Saved entries
•••••

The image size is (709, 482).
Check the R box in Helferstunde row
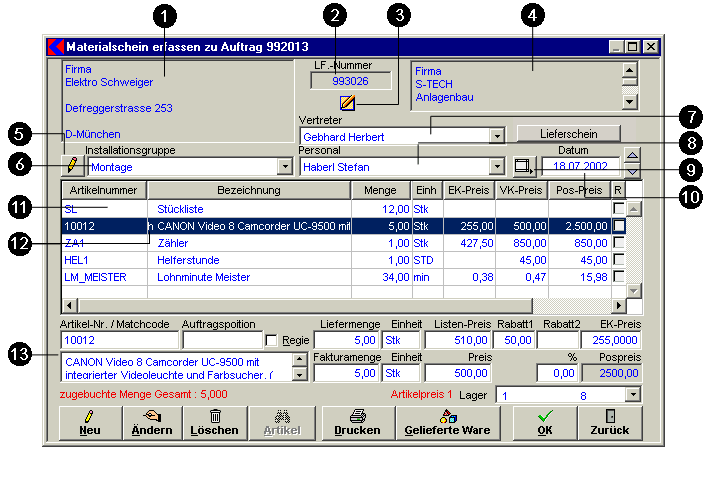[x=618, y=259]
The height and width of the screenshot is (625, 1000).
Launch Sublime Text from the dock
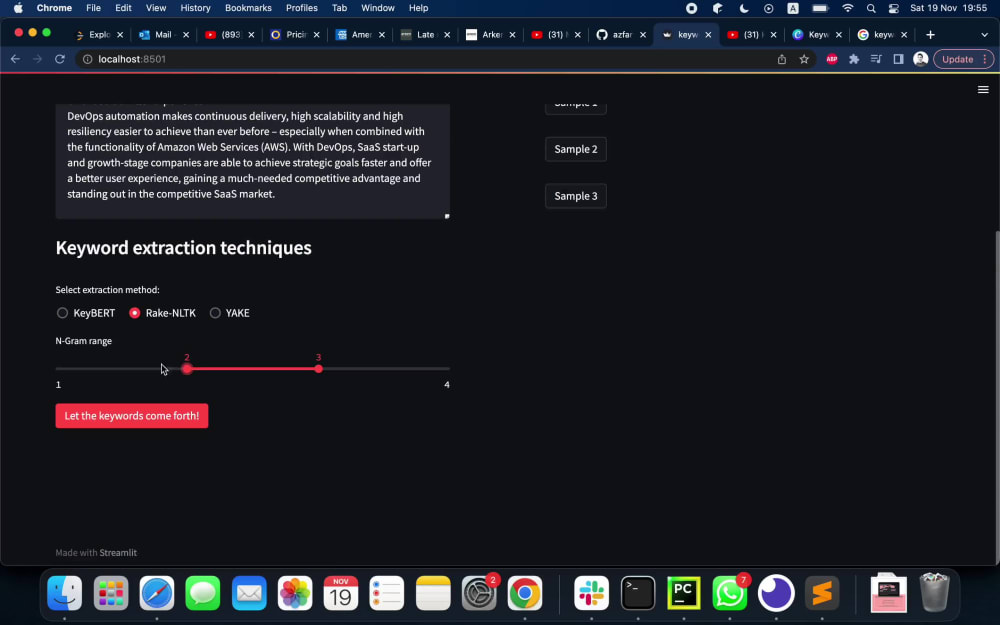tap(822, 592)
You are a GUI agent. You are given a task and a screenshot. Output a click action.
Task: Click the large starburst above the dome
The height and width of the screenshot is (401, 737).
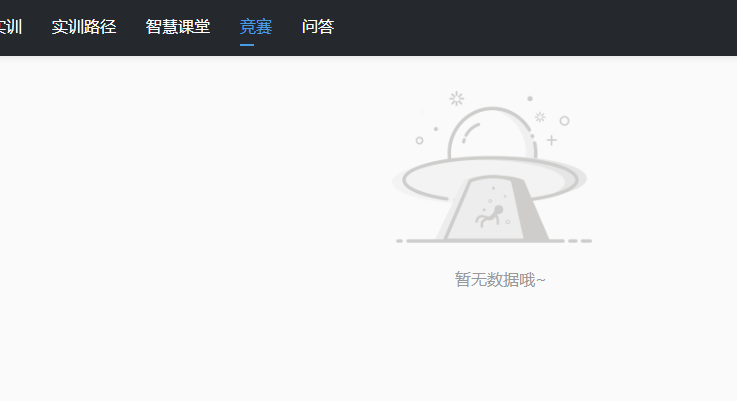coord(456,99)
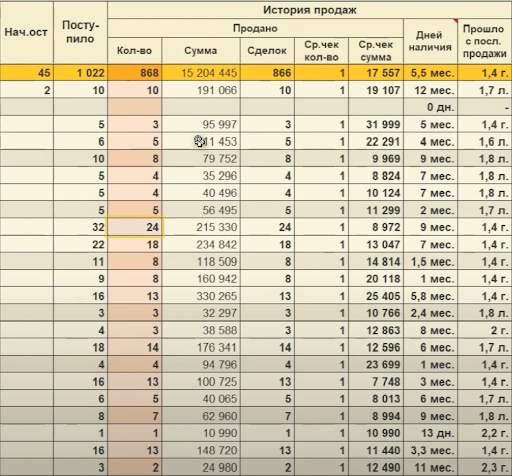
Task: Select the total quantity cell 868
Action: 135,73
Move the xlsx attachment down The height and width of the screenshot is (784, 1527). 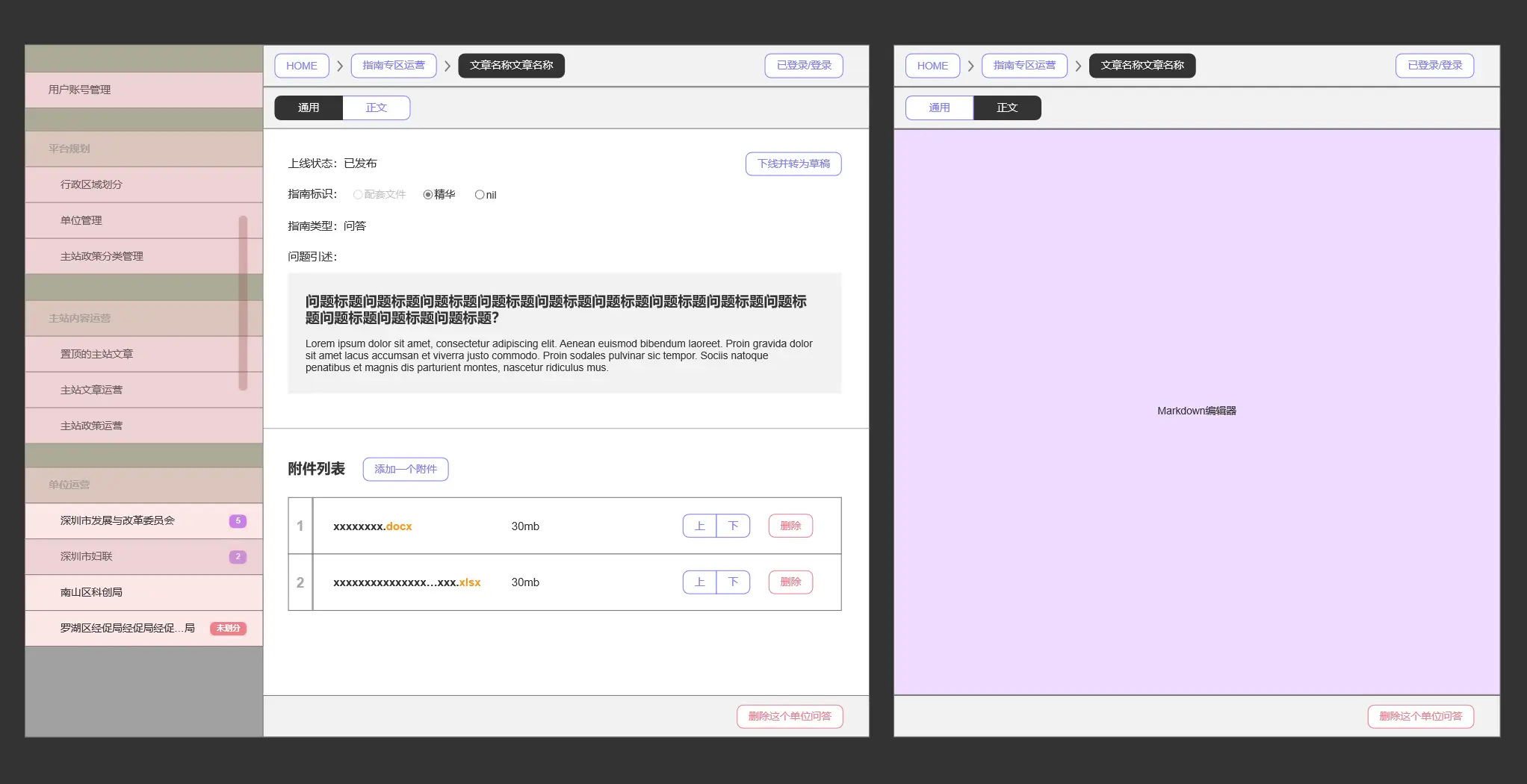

•••••

◆ To do
From the line containing "Task: Click the" through the last line of the records, both included, output those lines exactly and nothing else; skip the pictures.

◆ Written solution
Task: Click the large starburst above the dome
The height and width of the screenshot is (401, 737).
coord(456,99)
Task: Select the total quantity cell 868
Action: 135,73
Move the xlsx attachment down The height and width of the screenshot is (784, 1527). 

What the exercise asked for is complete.